**Exercise prompt:** Update the records from the line containing "444x462 pixels. How do I perform: Tap the SC" down to the line containing "click(68, 240)", replacing "zone label" with "district label" and keeping everything else the same. Leave the pictures out of your answer.

━━━ Supplied information ━━━

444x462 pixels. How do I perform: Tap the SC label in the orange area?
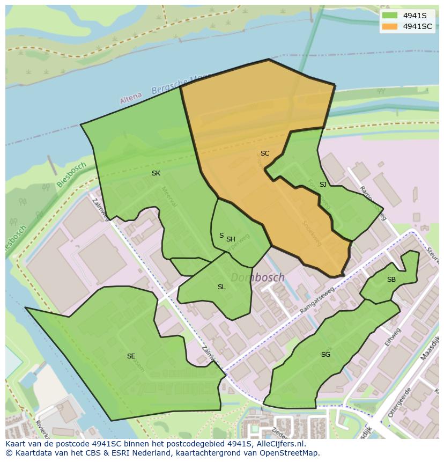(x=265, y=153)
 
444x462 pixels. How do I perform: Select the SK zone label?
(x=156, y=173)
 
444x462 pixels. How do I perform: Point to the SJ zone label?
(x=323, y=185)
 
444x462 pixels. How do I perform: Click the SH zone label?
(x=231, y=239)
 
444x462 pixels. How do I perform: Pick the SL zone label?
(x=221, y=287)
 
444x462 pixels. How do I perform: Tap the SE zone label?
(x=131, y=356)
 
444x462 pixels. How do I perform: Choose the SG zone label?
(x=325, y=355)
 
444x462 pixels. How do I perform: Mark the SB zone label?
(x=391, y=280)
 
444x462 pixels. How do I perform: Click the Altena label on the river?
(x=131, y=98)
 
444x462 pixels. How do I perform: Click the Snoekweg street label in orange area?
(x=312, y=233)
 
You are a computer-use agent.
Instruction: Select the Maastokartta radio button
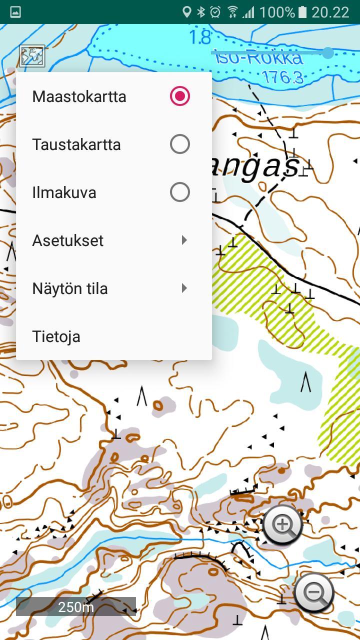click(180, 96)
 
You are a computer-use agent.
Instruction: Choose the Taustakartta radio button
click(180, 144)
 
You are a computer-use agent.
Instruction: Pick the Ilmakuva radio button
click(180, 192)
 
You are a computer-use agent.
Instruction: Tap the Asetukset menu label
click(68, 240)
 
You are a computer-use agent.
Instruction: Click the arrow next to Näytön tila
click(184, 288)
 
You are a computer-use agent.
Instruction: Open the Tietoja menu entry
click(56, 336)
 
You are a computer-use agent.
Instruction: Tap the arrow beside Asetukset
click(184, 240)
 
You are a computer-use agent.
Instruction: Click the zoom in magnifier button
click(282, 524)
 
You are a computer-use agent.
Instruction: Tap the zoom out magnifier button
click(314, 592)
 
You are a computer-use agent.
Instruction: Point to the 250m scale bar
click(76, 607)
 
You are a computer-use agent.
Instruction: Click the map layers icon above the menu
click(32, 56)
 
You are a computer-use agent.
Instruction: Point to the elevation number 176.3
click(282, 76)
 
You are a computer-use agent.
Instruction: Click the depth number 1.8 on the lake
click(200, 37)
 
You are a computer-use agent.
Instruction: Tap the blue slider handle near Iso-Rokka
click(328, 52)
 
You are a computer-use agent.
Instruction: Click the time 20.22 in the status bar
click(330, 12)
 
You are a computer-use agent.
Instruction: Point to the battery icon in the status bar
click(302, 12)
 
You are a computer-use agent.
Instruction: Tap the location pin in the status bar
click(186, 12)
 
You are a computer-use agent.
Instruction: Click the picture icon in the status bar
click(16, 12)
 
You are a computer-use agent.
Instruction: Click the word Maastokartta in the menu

━━━
━━━ Supplied information ━━━

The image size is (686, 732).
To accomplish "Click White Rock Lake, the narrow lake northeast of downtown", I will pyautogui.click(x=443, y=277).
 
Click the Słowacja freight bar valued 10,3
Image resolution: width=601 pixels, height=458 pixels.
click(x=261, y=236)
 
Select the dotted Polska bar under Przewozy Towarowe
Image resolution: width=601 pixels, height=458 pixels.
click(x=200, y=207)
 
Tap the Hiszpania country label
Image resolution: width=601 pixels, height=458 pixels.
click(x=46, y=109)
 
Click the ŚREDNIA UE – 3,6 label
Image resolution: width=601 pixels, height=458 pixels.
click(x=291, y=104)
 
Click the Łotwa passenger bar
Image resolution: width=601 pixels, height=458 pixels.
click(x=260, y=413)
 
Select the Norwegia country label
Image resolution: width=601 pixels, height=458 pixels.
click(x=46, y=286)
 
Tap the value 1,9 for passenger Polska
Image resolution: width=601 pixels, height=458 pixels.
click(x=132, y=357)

━━━

**Answer to this problem:**
444x462 pixels. How do I perform: Tap the SC label in the orange area?
(x=265, y=153)
 
444x462 pixels. How do I perform: Select the SK district label?
(x=156, y=173)
 
444x462 pixels. How do I perform: Point to the SJ district label?
(x=323, y=185)
 
444x462 pixels. How do I perform: Click the SH district label?
(x=231, y=239)
 
444x462 pixels. How do I perform: Pick the SL district label?
(x=221, y=287)
 
444x462 pixels. How do I perform: Tap the SE district label?
(x=131, y=356)
 
444x462 pixels. How do I perform: Choose the SG district label?
(x=325, y=355)
 
444x462 pixels. How do I perform: Mark the SB district label?
(x=391, y=280)
 
444x462 pixels. How do I perform: Click the Altena label on the river?
(x=131, y=98)
 
444x462 pixels. How do I perform: Click the Snoekweg street label in orange area?
(x=312, y=233)
 
You are a computer-use agent.
Instruction: Select the Maastokartta radio button
click(180, 96)
 
You are a computer-use agent.
Instruction: Choose the Taustakartta radio button
click(180, 144)
 
You are a computer-use agent.
Instruction: Pick the Ilmakuva radio button
click(180, 192)
 
You are a computer-use agent.
Instruction: Tap the Asetukset menu label
click(68, 240)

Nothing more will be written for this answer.